Fig. 1 is a plan view of an industrial robot according to an embodiment of the present invention, Fig. 2 is a front view of Fig. 1, Fig. 3 is a schematic side view of Fig. 1, and Fig. 4 is a schematic diagram of the fourth prime mover. A schematic diagram of the transmission mechanism, FIG. 5 is a sectional view of the rotation shaft portion of the third arm and the fourth arm, FIG. 6 is a sectional view of the tip hand portion, FIGS. 7, 8, 9, FIG. 10 is a block diagram of a conventional industrial robot. 40... Base, 41... First prime mover, 42...
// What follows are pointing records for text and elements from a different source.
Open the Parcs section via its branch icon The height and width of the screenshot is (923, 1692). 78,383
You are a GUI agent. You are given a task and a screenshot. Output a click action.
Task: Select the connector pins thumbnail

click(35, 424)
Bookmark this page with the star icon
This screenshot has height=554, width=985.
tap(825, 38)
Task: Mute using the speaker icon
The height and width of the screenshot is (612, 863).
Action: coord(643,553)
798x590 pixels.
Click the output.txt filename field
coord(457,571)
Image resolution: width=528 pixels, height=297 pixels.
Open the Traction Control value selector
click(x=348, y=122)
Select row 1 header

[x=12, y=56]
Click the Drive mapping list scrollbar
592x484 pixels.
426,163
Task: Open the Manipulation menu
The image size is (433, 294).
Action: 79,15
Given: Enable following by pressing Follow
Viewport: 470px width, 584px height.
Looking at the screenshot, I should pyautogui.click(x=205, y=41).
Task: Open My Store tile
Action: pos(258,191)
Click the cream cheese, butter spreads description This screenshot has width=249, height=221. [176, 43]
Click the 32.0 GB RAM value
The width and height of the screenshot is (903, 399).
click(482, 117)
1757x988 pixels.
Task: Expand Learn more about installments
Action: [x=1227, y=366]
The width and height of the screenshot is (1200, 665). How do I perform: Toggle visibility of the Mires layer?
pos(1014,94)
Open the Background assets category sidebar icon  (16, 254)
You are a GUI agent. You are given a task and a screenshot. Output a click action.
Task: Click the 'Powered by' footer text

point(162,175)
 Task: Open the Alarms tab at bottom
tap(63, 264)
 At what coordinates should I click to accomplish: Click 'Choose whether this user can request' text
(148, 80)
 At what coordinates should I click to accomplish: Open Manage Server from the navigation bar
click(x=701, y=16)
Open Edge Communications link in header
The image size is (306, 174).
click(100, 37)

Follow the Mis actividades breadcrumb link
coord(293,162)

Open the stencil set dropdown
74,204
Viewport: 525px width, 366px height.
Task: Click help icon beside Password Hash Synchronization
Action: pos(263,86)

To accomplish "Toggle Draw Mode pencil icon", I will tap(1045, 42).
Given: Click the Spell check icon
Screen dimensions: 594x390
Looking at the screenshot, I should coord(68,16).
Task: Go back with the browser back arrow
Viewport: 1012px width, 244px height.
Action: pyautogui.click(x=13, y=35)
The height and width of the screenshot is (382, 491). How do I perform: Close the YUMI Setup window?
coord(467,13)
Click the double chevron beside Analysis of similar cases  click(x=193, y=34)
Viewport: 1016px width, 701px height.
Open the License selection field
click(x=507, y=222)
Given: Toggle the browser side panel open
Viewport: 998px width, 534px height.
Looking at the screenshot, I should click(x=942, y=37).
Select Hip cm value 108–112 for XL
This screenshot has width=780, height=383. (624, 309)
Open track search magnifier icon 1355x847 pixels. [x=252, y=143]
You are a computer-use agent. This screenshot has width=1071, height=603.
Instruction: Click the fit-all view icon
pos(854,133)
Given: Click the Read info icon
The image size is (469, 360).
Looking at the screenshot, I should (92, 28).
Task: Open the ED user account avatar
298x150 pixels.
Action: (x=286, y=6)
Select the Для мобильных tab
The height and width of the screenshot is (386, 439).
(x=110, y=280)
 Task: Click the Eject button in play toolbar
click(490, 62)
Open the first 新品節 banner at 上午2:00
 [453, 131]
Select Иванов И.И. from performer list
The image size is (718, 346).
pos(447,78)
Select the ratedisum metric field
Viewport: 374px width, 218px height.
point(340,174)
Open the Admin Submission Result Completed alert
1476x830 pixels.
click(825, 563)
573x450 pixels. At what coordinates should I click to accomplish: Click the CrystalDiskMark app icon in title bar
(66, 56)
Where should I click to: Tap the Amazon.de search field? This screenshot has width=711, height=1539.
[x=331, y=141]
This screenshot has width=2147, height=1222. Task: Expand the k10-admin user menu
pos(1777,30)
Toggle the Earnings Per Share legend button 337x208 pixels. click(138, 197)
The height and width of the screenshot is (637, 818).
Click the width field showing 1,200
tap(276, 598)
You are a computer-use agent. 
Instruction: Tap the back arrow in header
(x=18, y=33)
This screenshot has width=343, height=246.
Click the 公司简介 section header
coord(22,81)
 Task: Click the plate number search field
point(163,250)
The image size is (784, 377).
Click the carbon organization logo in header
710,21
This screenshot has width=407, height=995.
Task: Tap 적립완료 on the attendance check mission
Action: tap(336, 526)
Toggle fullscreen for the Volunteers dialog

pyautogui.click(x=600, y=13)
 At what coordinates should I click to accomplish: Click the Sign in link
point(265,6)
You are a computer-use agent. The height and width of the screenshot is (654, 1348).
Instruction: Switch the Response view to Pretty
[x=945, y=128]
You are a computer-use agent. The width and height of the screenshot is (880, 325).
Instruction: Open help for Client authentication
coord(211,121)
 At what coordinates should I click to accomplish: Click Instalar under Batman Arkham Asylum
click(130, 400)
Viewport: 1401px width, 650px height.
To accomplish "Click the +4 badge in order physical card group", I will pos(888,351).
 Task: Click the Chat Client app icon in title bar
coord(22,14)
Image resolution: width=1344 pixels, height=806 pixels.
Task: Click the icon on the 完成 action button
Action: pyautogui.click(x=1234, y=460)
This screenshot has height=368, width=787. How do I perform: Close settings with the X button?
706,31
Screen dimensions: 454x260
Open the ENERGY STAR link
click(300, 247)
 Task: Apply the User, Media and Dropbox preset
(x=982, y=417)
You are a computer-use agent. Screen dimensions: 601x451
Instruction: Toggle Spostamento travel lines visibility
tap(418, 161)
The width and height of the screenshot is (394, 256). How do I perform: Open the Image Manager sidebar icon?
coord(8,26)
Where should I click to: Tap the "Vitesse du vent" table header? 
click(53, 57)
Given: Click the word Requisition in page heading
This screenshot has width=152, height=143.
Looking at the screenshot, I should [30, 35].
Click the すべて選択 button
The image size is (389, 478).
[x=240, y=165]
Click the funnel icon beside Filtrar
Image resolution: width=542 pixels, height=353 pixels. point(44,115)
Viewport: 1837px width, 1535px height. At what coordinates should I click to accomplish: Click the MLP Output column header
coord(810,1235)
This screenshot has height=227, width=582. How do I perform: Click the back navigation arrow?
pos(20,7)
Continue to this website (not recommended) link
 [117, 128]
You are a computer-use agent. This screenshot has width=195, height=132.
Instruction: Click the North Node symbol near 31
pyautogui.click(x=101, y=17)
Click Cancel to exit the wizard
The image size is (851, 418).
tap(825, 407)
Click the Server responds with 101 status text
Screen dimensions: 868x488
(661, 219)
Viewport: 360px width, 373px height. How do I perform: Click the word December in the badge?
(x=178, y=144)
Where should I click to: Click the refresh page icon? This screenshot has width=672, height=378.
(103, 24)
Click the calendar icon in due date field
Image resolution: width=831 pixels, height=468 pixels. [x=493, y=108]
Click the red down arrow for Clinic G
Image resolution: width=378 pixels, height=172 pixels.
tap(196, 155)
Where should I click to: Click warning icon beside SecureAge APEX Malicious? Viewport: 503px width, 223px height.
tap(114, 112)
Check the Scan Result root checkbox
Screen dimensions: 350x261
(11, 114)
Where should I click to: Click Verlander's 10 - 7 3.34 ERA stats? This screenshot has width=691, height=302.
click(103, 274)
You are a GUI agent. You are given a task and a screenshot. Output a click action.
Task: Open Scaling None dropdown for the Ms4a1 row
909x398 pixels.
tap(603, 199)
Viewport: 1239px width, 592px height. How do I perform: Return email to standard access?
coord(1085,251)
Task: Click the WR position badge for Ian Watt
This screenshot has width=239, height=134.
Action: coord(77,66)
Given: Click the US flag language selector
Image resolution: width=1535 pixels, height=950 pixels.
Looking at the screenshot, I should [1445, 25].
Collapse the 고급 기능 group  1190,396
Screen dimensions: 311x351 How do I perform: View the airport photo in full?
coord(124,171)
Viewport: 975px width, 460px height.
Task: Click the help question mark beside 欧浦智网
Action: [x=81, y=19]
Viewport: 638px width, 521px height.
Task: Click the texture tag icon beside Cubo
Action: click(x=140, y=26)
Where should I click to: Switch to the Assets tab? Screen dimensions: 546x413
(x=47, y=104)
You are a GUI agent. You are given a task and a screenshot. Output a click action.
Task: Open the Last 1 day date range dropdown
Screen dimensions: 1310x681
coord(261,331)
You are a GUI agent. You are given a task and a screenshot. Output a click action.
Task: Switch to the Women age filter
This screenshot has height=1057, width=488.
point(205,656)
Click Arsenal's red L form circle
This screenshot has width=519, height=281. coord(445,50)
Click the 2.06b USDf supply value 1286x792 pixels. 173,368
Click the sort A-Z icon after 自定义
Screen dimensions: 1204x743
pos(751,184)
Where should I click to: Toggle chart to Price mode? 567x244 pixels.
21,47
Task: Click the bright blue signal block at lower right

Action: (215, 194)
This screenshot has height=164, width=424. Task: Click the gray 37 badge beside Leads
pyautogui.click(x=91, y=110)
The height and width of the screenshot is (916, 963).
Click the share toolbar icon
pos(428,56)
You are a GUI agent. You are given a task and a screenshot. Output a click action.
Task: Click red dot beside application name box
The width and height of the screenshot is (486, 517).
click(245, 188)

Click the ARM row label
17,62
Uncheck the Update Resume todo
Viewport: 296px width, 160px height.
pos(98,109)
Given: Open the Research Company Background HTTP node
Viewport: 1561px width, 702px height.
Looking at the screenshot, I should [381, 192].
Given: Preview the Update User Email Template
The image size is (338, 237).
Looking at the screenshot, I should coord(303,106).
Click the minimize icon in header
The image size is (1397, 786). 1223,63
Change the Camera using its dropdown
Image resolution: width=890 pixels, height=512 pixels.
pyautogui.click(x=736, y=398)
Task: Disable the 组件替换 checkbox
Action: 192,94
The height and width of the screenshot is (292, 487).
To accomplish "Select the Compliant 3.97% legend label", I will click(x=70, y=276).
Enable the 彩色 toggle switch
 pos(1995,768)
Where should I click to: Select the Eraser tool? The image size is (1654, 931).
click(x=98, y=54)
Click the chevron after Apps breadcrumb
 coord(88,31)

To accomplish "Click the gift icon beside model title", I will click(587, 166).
...Second prime mover, 43...Strut, 44...First arm, 45...Second arm, 46...Third arm,
47...Fourth arm, 48...Hand portion, 49...
...Third prime mover, 51...First timing belt,
52... Fourth prime mover, 57... Second timing belt, 62... Third timing belt, 71...
4th timing belt, 74...spline shaft,
78...Ball screw.

Claims (1)

[Scope of Claims] 1: a column vertically installed on a base; a first arm rotatably coupled to the column; and a first arm rotatably coupled to the other end of the first arm about a vertical axis. a third arm rotatably coupled to the other end of the second arm about a vertical axis; and a third arm rotatably coupled to the support column, the other end of which is rotatably coupled to the third arm. a fourth arm coupled to a longitudinally intermediate position so as to be rotatable about a vertical center; and a fourth arm is held by the column so as to be coaxial with the column, and drives the fourth arm to rotate about the axis. a first prime mover; a second prime mover that is also held on the column so as to be coaxial with the column and drives the first arm to rotate about its axis; and a second prime mover that is attached to the tip of the third arm and that moves vertically. a movable and rotatable tool; and a joint between the second arm and the third arm;
or mounted on the third arm nearby,
a third prime mover that drives the tool up and down via a first transmission means; and a fourth prime mover mounted on a base and rotationally drives the tool via a second transmission means; An industrial robot, characterized in that the means is configured such that the rotation angle of the tool with respect to the base is always maintained constant regardless of the position of the third arm. 2. The industrial use according to claim 1, characterized in that the output shaft of the first prime mover and the fourth arm and the output shaft of the second prime mover and the first arm are both directly coupled without a reduction gear or the like. Robot. 3. The industry according to claim 1, wherein the output shafts of the third prime mover and the fourth prime mover are engaged with the vertical axis and rotation axis of the tool by a transmission means having a reduction ratio of 1:1 or 10:1 or less. Robots for use. 4. The industrial robot according to claim 1, wherein the support supporting the first prime mover and the second prime mover is hollow, and power lines and signal lines necessary for driving the prime movers are introduced into the hollow space.